If you’re new to Hex, it’s a platform that brings together fragmented analytics workflows, makes them collaborative, and easy to share with stakeholders. Because of this, we often hear our product described as “Figma for data.” First of all, congratulations to our friends at Figma for reaching “X for Y” status 🎉.
As a Designer, I found myself initially mulling over this comparison. Figma transformed the way Design teams work. It’s humbling to hear that Hex is part of a parallel transformation that’s happening with Data teams. But how true is the analogy, really?
Let’s dig into it, starting with some history:
Designers have long had powerful software at their disposal.

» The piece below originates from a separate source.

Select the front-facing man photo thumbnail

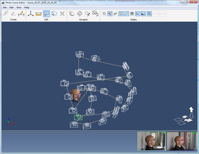[151, 141]
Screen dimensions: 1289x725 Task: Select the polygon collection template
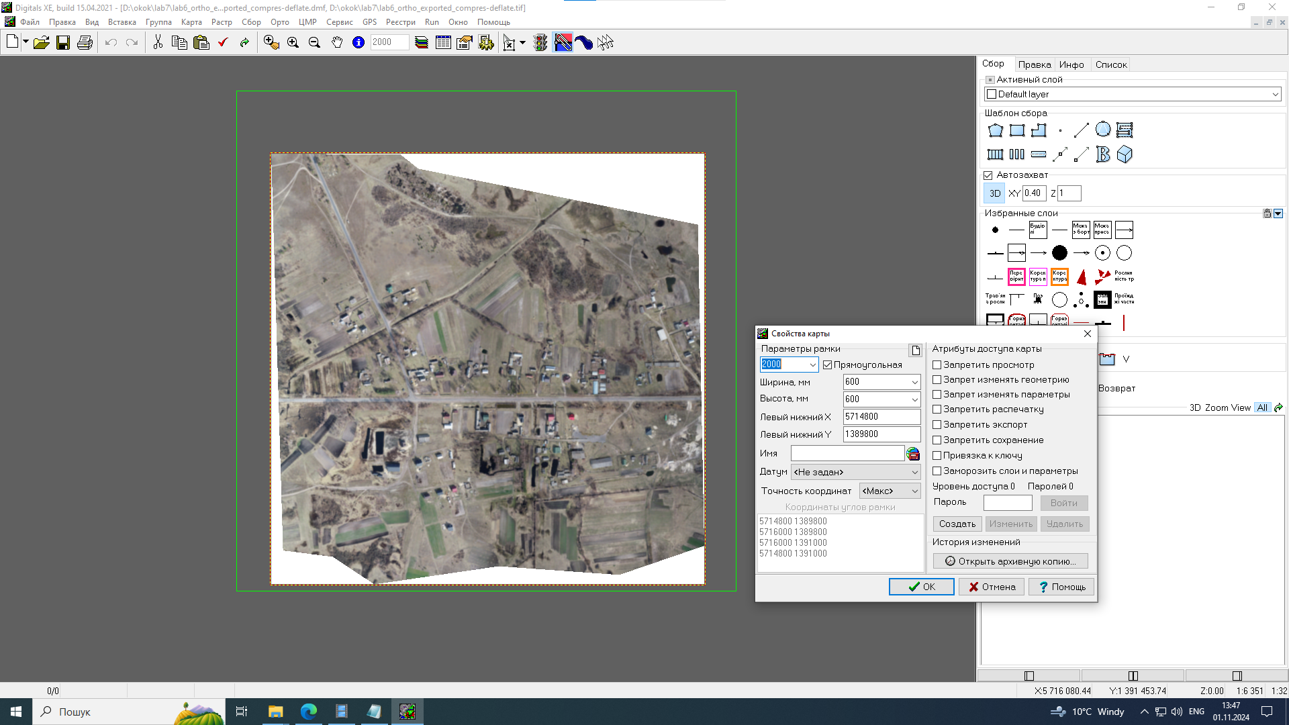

Adobe’s creative suite – including Photoshop, Illustrator, Flash, InDesign, and others – had a big role in driving the personal computing revolution, and has been used by generations of designers to do their work.

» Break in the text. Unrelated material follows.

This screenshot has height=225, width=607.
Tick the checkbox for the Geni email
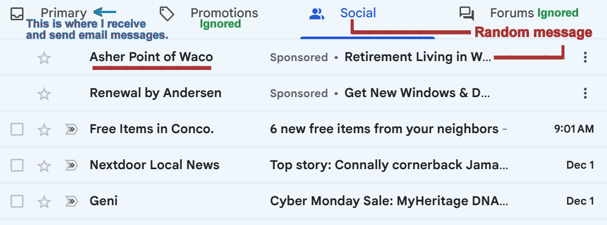[17, 202]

Fun fact: Adobe Photoshop was originally created more than 30 years ago, back in 1988. It only worked in black and white back then!
While extremely capable for individual work, these local-file-based tools infamously broke down when it came to collaboration and sharing.
To work with someone else on a design, you’d email files back and forth, or set up shared FTP directories, or use Dropbox folders. Files were often out of date, and it wasn’t uncommon for you and a colleague to make simultaneous edits resulting in un-mergeable differences. Who last touched `Table Design v3 Final new.psd`? It was a slippery slope into versioning nihilism.
Even worse? Working with stakeholders on other teams who didn’t have licenses for design tools. To share with them, we’d have to create PDF exports, or Powerpoints, or literally just print things out (are we out of toner?).
A whole cottage industry of accessory apps, like Abstract, Wake, and InVision sprung up to try and bridge this gap, but the end-to-end workflow still felt fragmented, clunky, and high friction.
Figma was originally released in 2015 as a web-first alternative for design, and introduced real-time multiplayer in 2016. At first, it was… not great for many individual tasks. Basic things like creating shapes or masks were clunky and slow compared to my beloved Sketch.
But Figma started gaining adoption because it did one thing way better: best-in-class collaboration. Multiplayer, comments, and shared state transformed the way we as designers work within our teams – no more emailing files around! It’s now easy to partner, review each other’s work, and re-use elements between projects.
Even more profound is the way Figma transforms how Design as a function works with other stakeholders. Now PMs and Marketers and Engineers can participate in the design process, viewing and commenting on work in real time. By lifting the curtain and inviting others in, Figma not only eliminates passed-around screenshots and PDFs, it makes our work as designers more visible and impactful.
Kevin Kwok captured this well in Why Figma Wins:
While Figma has been building the ideal tool for designers, they’ve actually built something more important: a way for non-designers to be involved in the design process.
Figma is easy to access and contribute, so now people from almost every team can participate.
By establishing this collaborative “hub” for designers using Figma, more and more organizations started centralizing their Design function instead of having designers work in silos across departments.
In my first few months at Hex, I was amazed to see the parallels between how Designers used to work pre-Figma, and how Data Scientists and Analysts work today.
There are powerful, local tools for individuals. Notebooks, SQL IDEs, and scripts have enabled millions of people to analyze data, but they are awful for collaborating. It’s not uncommon to see a Data team operate with emailed .ipynbs, copy-pasted SQL queries, or shared folders full of dubiously-labeled files.
And - you guessed it! – it’s even worse working between teams. One-off PDFs, exported CSVs, and screenshots-of-charts in docs are the _de facto_ standards for sharing data work. This is really frustrating, and also kind of dangerous: people are supposed to be making big decisions based on the work Data teams are producing! The right version really matters.
Related reading: The Sharing Gap: Communicating data work is messy as ever
You can probably see where this is going - Hex is fixing these things in the same way as Figma did for design teams.
First, Hex is web-based and collaborative by default. Multiplayer, comments, versioning - it all just works. It’s now (finally!) easy to work together and peer review data projects.
Second, Hex makes it easy to publish and share work with other stakeholders in an organization. Users can take their Python or SQL code, make it interactive with input parameters, and publish the project as an interactive data app that anyone else can use.
Finally, Hex lowers the barrier of entry to becoming creators in data workflows. No more local Python environments or plaintext database secrets… anyone can come in, write a query, get started, and continue along their data journey. At many of our customers, most of the users aren’t even on the data team - Hex is for PMs and Engineers and Marketers, too.
Figma’s ultimate mission is coming into focus: a platform for visual thinking and collaboration for the entire organization. Our design team uses it every day, and is excited to see Figma’s growing suite of tools to help us better collaborate across our organization.